> [Exercise description] Reproduce every line of the material below without any changes.

Data entries:
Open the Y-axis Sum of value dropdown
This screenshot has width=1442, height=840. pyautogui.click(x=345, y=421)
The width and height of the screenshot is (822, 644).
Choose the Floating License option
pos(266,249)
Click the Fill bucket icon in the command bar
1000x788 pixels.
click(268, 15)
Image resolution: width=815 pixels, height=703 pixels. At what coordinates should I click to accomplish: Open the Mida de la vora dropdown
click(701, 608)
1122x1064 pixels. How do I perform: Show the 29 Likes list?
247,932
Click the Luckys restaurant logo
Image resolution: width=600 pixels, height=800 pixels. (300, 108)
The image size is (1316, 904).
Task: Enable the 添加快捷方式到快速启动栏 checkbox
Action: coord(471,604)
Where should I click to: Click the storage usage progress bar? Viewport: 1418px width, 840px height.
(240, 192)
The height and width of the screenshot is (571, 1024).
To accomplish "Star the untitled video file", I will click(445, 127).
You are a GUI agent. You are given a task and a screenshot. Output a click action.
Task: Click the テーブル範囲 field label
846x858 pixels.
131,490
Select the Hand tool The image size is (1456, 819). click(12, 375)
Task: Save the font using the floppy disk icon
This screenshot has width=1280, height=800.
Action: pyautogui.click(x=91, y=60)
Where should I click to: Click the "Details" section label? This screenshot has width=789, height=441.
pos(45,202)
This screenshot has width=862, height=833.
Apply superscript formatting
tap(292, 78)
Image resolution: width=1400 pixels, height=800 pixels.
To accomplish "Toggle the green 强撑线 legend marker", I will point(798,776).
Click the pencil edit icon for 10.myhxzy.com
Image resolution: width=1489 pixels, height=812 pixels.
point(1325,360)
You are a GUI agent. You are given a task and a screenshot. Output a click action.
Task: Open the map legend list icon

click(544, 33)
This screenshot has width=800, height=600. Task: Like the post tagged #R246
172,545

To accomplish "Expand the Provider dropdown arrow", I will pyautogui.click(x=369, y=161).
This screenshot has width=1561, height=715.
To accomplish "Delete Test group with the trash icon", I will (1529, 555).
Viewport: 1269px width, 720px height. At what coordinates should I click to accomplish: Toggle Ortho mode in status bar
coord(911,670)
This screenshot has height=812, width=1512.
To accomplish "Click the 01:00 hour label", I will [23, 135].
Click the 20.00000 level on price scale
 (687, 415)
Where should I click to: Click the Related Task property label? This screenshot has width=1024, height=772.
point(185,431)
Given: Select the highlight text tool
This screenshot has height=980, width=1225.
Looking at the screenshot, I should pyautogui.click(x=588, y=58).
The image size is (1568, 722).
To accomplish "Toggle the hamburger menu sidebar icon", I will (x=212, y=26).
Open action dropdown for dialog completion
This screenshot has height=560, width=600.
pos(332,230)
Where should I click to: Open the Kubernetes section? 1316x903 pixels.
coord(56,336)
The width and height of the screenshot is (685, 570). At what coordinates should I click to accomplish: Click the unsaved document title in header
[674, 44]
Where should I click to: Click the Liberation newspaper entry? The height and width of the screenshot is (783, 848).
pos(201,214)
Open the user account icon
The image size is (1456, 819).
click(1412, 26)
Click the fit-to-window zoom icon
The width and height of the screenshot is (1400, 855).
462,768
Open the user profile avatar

> [Solved exercise]
Open the Y-axis Sum of value dropdown
This screenshot has width=1442, height=840. pyautogui.click(x=345, y=421)
The width and height of the screenshot is (822, 644).
Choose the Floating License option
pos(266,249)
Click the Fill bucket icon in the command bar
1000x788 pixels.
click(268, 15)
Image resolution: width=815 pixels, height=703 pixels. At what coordinates should I click to accomplish: Open the Mida de la vora dropdown
click(701, 608)
1122x1064 pixels. How do I perform: Show the 29 Likes list?
247,932
Click the Luckys restaurant logo
Image resolution: width=600 pixels, height=800 pixels. (300, 108)
The image size is (1316, 904).
Task: Enable the 添加快捷方式到快速启动栏 checkbox
Action: coord(471,604)
Where should I click to: Click the storage usage progress bar? Viewport: 1418px width, 840px height.
(240, 192)
The height and width of the screenshot is (571, 1024).
To accomplish "Star the untitled video file", I will click(445, 127).
You are a GUI agent. You are given a task and a screenshot. Output a click action.
Task: Click the テーブル範囲 field label
846x858 pixels.
131,490
Select the Hand tool The image size is (1456, 819). click(12, 375)
Task: Save the font using the floppy disk icon
This screenshot has width=1280, height=800.
Action: pyautogui.click(x=91, y=60)
Where should I click to: Click the "Details" section label? This screenshot has width=789, height=441.
pos(45,202)
This screenshot has width=862, height=833.
Apply superscript formatting
tap(292, 78)
Image resolution: width=1400 pixels, height=800 pixels.
To accomplish "Toggle the green 强撑线 legend marker", I will point(798,776).
Click the pencil edit icon for 10.myhxzy.com
Image resolution: width=1489 pixels, height=812 pixels.
point(1325,360)
You are a GUI agent. You are given a task and a screenshot. Output a click action.
Task: Open the map legend list icon

click(544, 33)
This screenshot has width=800, height=600. Task: Like the post tagged #R246
172,545

To accomplish "Expand the Provider dropdown arrow", I will pyautogui.click(x=369, y=161).
This screenshot has width=1561, height=715.
To accomplish "Delete Test group with the trash icon", I will (1529, 555).
Viewport: 1269px width, 720px height. At what coordinates should I click to accomplish: Toggle Ortho mode in status bar
coord(911,670)
This screenshot has height=812, width=1512.
To accomplish "Click the 01:00 hour label", I will [23, 135].
Click the 20.00000 level on price scale
 (687, 415)
Where should I click to: Click the Related Task property label? This screenshot has width=1024, height=772.
point(185,431)
Given: Select the highlight text tool
This screenshot has height=980, width=1225.
Looking at the screenshot, I should pyautogui.click(x=588, y=58).
The image size is (1568, 722).
To accomplish "Toggle the hamburger menu sidebar icon", I will (x=212, y=26).
Open action dropdown for dialog completion
This screenshot has height=560, width=600.
pos(332,230)
Where should I click to: Open the Kubernetes section? 1316x903 pixels.
coord(56,336)
The width and height of the screenshot is (685, 570). At what coordinates should I click to accomplish: Click the unsaved document title in header
[674, 44]
Where should I click to: Click the Liberation newspaper entry? The height and width of the screenshot is (783, 848).
pos(201,214)
Open the user account icon
The image size is (1456, 819).
click(1412, 26)
Click the fit-to-window zoom icon
The width and height of the screenshot is (1400, 855).
462,768
Open the user profile avatar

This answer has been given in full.